[PROVIDED RECORDS]:
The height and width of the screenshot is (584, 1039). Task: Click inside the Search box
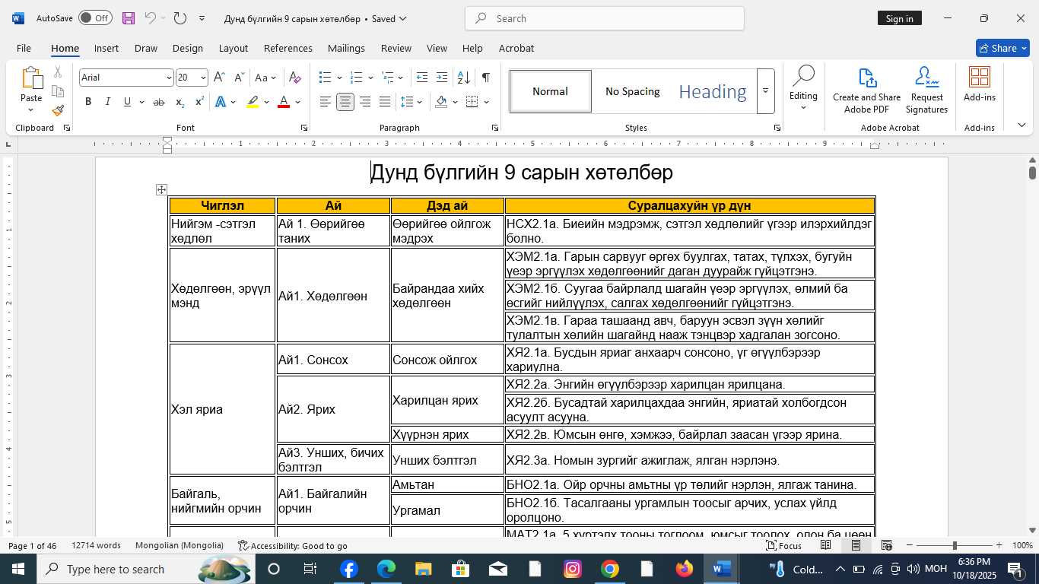pyautogui.click(x=605, y=17)
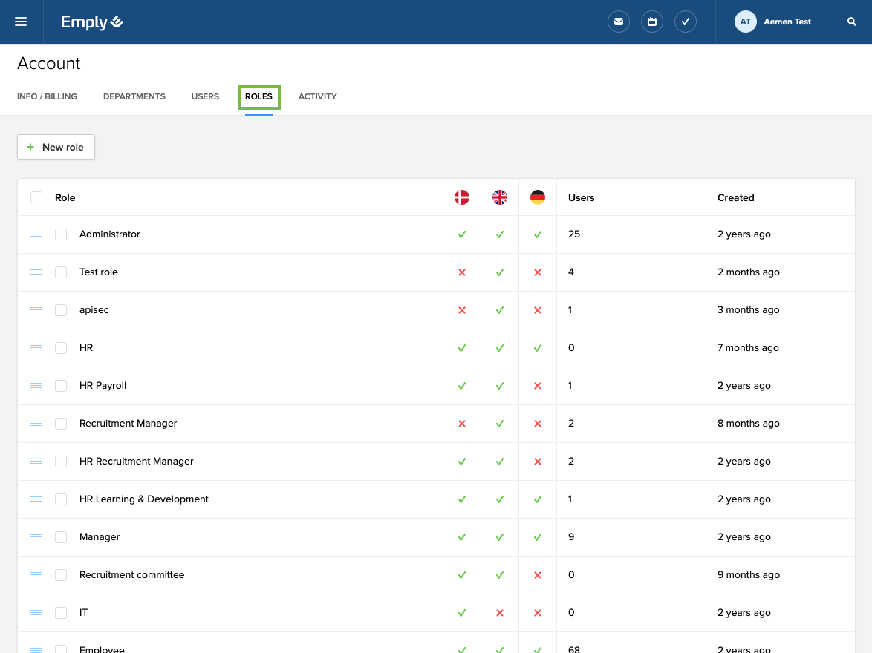Screen dimensions: 872x653
Task: Open search using the magnifying glass icon
Action: click(x=851, y=22)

[WORK TO COMPLETE]:
Where a picture appears, skip it and copy the rest of the data word for word.

[ANSWER BELOW]:
The height and width of the screenshot is (584, 1039). Task: Click inside the Search box
pyautogui.click(x=605, y=17)
Screen dimensions: 872x653
Task: Open search using the magnifying glass icon
Action: click(x=851, y=22)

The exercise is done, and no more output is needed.